Hi how’s it going? I’m going through Rethinking 2, and was wondering if you can help me finish this code in terms of making out of sample predictions.
Here is my simple example of what I have so far…
data = pd.DataFrame({'var1':np.random.random_sample(12),'cat_var':['a','b']*6,'y':[np.random.randint(5,20) for val in range(12)]})
data = pd.get_dummies(data,columns=['cat_var'])
cid = pd.Categorical(data["cat_var"])
with pm.Model() as m_5_1:
a = pm.Normal("a", 1, 0.1, shape=cid.categories.size)

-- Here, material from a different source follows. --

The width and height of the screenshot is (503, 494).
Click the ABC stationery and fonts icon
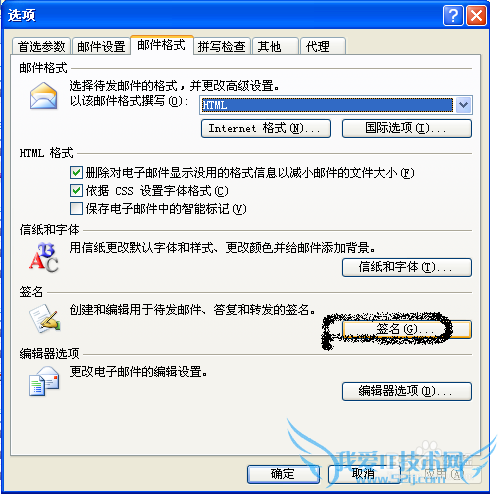point(44,257)
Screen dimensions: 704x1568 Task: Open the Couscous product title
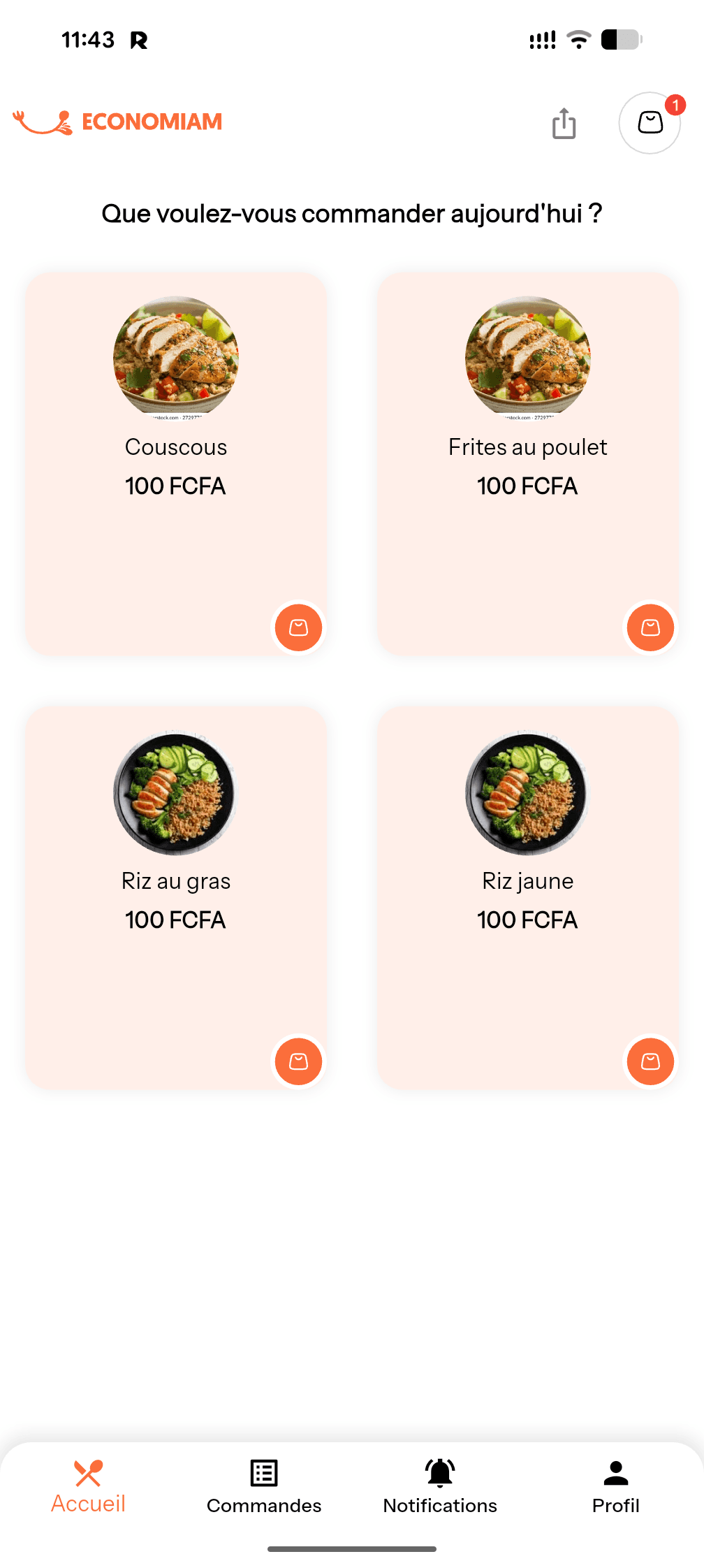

b = pm.Normal("b", 0, 0.3)
sigma = pm.Uniform("sigma", 0,1)
mu = pm.Deterministic("mu", a[cid] + b * data['var1'])
y = pm.Normal(
"y",mu=mu, sigma=sigma, observed=y.values
)
trace = pm.sample()
Now if I were to just make out of sample predictions without the categorical variable, I would do:
new_data_0 = xr.DataArray(
newdata['var1'],
dims=["pred_id"]
)
pred_mean = (
trace["a"][:newdata.shape[0]] +
trace["b"][:newdata.shape[0]] * new_data_0
)
rng = np.random.default_rng()
predictions = xr.apply_ufunc(lambda mu, sd: rng.normal(mu, sd), pred_mean, trace["sigma"][:newdata.shape[0]])
How would I add the categorical variable from new unseen data into this xr datatype format for predictions? In this case 0 for the letter “a”" and 1 for the letter “b”.
Thank you!